*TASK BRIEF:*
Return every line of the data below that includes the string "will".

*Saved data entries:*
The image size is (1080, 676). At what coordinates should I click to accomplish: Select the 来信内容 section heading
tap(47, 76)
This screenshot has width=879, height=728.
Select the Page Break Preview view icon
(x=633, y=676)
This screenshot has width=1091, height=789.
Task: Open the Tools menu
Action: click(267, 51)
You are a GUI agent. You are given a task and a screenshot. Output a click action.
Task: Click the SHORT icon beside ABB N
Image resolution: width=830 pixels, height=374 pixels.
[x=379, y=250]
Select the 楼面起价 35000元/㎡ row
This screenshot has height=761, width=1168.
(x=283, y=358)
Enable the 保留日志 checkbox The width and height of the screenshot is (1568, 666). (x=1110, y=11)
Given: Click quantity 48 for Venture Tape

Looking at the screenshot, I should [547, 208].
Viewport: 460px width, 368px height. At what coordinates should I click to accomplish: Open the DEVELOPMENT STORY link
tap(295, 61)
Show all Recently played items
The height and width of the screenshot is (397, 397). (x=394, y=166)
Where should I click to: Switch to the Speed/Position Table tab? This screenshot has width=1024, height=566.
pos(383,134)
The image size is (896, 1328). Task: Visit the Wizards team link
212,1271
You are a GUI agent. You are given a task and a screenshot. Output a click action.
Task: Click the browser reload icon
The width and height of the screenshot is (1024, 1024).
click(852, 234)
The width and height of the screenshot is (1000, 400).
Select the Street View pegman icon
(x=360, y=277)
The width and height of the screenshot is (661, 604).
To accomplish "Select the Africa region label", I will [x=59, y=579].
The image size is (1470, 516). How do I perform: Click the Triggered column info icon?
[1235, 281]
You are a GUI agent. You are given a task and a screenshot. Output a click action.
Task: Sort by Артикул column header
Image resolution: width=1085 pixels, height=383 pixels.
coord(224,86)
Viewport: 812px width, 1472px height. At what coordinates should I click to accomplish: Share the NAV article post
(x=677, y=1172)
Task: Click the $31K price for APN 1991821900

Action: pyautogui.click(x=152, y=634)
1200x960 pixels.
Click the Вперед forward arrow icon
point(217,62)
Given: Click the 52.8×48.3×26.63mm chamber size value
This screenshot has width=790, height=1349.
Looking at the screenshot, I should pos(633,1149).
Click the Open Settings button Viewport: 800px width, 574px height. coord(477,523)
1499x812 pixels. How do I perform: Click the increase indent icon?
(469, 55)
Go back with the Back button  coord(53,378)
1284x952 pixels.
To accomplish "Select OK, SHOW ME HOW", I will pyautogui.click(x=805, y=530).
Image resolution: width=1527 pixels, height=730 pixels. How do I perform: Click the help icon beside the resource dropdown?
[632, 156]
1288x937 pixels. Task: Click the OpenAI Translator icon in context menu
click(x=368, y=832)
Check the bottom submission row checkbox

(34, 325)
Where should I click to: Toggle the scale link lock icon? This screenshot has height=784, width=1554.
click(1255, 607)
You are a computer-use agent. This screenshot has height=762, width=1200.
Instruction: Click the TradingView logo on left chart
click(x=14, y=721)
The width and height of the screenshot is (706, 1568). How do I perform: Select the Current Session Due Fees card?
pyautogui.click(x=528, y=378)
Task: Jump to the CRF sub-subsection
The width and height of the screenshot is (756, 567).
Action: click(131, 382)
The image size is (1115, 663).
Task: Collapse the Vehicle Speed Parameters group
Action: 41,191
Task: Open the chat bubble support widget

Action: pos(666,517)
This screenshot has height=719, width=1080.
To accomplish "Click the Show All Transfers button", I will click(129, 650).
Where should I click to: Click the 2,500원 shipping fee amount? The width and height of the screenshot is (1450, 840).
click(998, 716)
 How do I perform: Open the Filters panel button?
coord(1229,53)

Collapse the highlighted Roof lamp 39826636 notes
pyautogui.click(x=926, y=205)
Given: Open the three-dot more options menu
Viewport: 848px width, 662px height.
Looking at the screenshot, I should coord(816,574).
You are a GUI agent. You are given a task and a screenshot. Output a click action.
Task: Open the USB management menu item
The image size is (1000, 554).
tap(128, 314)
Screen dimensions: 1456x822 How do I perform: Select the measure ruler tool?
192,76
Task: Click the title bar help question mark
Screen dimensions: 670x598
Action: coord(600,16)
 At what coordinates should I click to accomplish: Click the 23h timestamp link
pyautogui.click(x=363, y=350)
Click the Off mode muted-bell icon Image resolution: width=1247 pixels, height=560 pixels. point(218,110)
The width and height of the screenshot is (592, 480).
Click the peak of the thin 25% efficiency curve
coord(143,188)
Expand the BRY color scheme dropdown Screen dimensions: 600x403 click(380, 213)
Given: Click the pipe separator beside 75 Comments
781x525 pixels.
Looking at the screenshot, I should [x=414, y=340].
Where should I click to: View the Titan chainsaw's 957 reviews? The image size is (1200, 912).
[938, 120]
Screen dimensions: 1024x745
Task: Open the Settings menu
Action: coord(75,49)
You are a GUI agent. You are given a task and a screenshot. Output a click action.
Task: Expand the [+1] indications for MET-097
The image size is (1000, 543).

*RESULT OF THE TASK:*
To accomplish "Select the Africa region label", I will [x=59, y=579].
To accomplish "Select OK, SHOW ME HOW", I will pyautogui.click(x=805, y=530).
To accomplish "Click the Show All Transfers button", I will click(129, 650).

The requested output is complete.